Cheryl A. Wall | |
Birth Name: | Cheryl Ann Wall |
Birth Date: | 29 October 1948 |
Birth Place: | Manhattan, New York, US |
Death Place: | Highland Park, New Jersey |
Occupation: | Literary critic, academic |
Education: |
Cheryl A. Wall (October 29, 1948 – April 4, 2020)[1] was a literary critic and professor of English at Rutgers University. One of the first black women to head an English department at a major research university, she worked for diversity in the literary canon as well as in the classroom.[2] She specialized in black women's writing, particularly the Harlem Renaissance and Zora Neale Hurston.[3] She edited several volumes of Hurston's writings for the Library of America. She was also a section editor for The Norton Anthology of African American Literature and was on the editorial boards of American Literature, African American Review and Signs. An award-winning researcher and teacher, she was named the Board of Governors Zora Neale Hurston Professor in 2007.[4]

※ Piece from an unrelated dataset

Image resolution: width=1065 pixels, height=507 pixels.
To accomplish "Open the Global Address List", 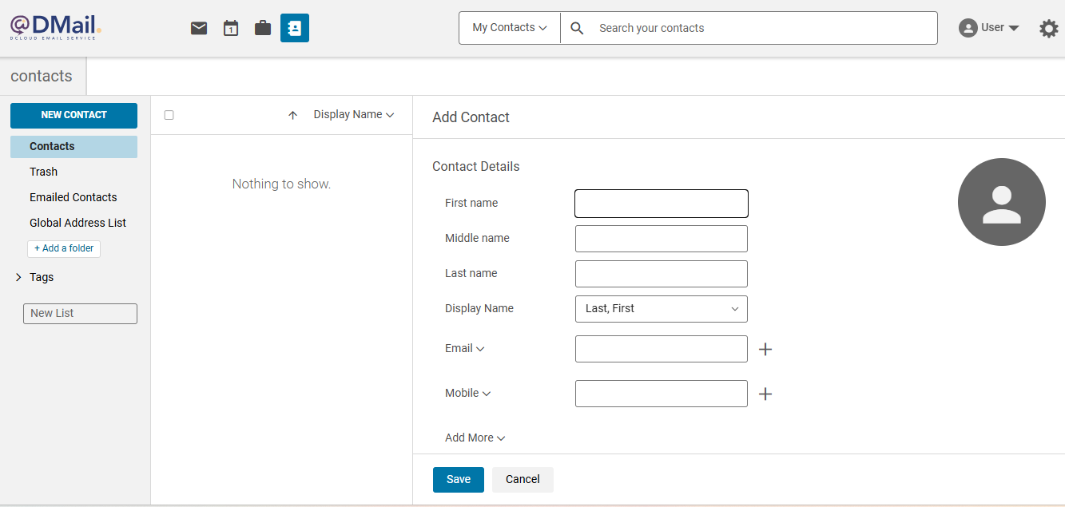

Wall had a lifelong commitment to African-American arts and culture and was the founding board chair of the Crossroads Theater Company, the first Black Theater in New Jersey, founded by two Rutgers graduates, Ricardo Khan and Lee Richardson in 1978.[5]
Cheryl Ann Wall was born in Manhattan, New York, and was raised in Jamaica, Queens. Her father, Rev. Monroe Wall, was a pastor of Mount Calvary Baptist Church in Harlem, and her mother, Rennie Ray (née Strayhorn) Wall, was an English teacher in New York City public schools. Wall attended Rhodes Preparatory School in Manhattan, and studied piano under Margaret Bonds. She went on to earn a B.A. degree in English from Howard University and her Ph.D from Harvard University on a Ford Foundation scholarship.[6] Upon graduating from Harvard, Wall cited a feeling of alienation due to being one of the few Black women in her graduate program. In 1972, Wall started as a professor at Rutgers University, reflecting that: "When I arrived, I found that there were conversations that I could see myself in, which was very different from my experience in graduate school."[7]
At Rutgers, Wall founded the Rutgers English Diversity Institute, a program to encourage greater diversity among graduate students, as a result of which all English majors were required to complete a course in African-American literature.
Wall died of complications from an asthma attack, at her home in Highland Park, New Jersey, on April 4, 2020, aged 71.